→ Assignment
From the entries below, copy out every line with "computer" in it.

━━━━━ Material provided ━━━━━

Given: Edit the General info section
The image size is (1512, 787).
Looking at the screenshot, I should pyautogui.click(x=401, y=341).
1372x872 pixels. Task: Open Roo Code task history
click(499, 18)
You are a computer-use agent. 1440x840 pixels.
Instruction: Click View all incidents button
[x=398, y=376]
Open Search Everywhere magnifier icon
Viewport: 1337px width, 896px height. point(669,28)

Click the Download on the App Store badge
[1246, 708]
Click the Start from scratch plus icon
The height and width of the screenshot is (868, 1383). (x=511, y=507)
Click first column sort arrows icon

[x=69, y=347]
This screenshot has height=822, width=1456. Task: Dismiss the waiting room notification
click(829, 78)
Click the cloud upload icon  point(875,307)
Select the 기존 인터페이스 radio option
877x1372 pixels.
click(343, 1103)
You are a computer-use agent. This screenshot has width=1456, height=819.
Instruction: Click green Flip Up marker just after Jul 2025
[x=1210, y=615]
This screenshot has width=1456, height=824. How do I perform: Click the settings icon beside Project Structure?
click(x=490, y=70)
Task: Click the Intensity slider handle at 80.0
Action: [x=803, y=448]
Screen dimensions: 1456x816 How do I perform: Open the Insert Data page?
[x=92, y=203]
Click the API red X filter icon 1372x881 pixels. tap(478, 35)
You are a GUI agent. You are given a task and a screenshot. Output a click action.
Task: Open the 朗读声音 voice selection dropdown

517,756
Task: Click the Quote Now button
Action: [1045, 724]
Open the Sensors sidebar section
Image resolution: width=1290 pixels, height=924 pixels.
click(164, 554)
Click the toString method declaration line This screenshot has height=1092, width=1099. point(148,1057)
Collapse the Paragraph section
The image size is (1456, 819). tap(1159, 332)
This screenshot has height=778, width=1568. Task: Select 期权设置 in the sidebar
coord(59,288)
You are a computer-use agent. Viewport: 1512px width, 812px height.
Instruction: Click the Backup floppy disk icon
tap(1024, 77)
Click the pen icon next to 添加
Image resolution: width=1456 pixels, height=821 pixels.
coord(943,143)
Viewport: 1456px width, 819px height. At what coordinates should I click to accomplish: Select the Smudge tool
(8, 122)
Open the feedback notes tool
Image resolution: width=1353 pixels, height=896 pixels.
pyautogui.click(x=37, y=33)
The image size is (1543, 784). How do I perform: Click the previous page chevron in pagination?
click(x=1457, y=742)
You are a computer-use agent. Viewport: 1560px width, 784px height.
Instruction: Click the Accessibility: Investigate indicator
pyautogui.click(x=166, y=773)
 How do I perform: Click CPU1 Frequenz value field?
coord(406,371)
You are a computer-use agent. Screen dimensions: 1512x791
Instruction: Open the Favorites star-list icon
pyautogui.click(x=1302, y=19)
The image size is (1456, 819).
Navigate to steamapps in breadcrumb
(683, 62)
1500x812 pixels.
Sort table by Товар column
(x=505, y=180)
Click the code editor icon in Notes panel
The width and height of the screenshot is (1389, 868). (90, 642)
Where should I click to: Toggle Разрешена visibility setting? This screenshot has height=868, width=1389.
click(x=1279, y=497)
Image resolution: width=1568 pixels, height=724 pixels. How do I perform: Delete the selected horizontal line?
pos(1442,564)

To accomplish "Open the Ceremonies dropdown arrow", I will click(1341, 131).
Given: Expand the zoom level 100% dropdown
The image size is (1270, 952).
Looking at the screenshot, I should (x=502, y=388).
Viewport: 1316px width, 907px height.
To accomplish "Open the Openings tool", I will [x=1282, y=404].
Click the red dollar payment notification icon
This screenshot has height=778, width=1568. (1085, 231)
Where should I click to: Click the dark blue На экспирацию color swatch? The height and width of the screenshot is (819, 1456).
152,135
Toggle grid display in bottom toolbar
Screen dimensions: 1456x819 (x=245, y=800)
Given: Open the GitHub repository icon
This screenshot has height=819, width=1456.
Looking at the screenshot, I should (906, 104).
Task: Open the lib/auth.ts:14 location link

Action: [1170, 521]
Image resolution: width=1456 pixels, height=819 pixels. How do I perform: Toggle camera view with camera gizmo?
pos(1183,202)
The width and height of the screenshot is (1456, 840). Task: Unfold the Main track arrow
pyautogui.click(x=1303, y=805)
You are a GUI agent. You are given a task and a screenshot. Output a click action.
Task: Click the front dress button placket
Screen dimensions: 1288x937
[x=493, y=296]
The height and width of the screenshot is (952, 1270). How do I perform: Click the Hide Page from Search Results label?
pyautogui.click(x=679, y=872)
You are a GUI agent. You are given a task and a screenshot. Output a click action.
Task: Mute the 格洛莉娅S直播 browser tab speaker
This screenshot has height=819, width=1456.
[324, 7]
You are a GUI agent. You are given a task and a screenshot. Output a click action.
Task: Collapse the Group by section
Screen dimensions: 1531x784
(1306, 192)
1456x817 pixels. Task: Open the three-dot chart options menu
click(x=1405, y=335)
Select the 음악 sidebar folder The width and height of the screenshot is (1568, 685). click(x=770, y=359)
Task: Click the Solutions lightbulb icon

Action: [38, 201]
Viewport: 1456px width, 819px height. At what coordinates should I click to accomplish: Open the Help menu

━━━━━

→ Result of the exercise
You are a computer-use agent. 1440x840 pixels.
You are a computer-use agent. This screenshot has width=1456, height=819.
You are a computer-use agent. Viewport: 1512px width, 812px height.
You are a computer-use agent. Viewport: 1560px width, 784px height.
You are a computer-use agent. Screen dimensions: 1512x791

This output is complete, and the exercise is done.